┌─ Provided material
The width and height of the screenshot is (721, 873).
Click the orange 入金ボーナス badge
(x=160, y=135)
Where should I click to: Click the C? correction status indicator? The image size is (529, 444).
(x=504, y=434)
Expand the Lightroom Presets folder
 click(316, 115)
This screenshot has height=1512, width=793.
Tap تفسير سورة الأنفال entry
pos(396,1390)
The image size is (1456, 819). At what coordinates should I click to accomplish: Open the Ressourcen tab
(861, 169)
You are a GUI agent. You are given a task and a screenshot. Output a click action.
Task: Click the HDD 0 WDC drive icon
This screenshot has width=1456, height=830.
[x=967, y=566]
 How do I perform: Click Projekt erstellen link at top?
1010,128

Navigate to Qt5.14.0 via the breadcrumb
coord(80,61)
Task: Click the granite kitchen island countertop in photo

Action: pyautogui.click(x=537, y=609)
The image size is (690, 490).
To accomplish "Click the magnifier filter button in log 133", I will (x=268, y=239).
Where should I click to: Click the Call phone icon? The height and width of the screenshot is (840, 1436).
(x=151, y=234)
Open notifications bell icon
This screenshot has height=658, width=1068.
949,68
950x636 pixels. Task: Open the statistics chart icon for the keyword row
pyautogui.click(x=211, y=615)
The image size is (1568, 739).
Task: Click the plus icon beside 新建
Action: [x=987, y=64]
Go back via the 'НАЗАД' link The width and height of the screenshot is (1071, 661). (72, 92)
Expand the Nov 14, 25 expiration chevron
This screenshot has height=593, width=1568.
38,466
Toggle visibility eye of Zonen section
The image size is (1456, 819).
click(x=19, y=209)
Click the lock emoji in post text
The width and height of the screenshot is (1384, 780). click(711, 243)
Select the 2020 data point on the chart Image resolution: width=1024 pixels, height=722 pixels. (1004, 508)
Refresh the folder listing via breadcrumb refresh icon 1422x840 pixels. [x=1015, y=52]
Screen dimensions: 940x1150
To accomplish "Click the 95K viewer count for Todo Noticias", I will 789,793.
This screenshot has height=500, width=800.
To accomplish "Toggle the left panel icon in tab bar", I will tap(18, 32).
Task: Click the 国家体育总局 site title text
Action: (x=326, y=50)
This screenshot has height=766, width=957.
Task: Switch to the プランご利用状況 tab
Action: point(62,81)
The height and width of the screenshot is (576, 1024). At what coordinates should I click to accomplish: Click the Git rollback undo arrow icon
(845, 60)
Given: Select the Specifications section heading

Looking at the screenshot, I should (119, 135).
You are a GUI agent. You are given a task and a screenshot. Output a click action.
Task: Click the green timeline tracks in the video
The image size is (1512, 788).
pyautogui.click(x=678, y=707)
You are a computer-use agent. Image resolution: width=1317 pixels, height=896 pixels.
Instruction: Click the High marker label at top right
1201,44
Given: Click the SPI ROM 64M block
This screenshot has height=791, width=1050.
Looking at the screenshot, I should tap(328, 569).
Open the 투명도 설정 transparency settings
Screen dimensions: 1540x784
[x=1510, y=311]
└─
*Directive*.
Replace "folder listing" with "directory listing" in the records, starting at the line that contains "Refresh the folder" and ending at the line that contains "I will 789,793.". Give back only those lines, with everything else unchanged.

*Written reply*.
Refresh the directory listing via breadcrumb refresh icon 1422x840 pixels. [x=1015, y=52]
Screen dimensions: 940x1150
To accomplish "Click the 95K viewer count for Todo Noticias", I will 789,793.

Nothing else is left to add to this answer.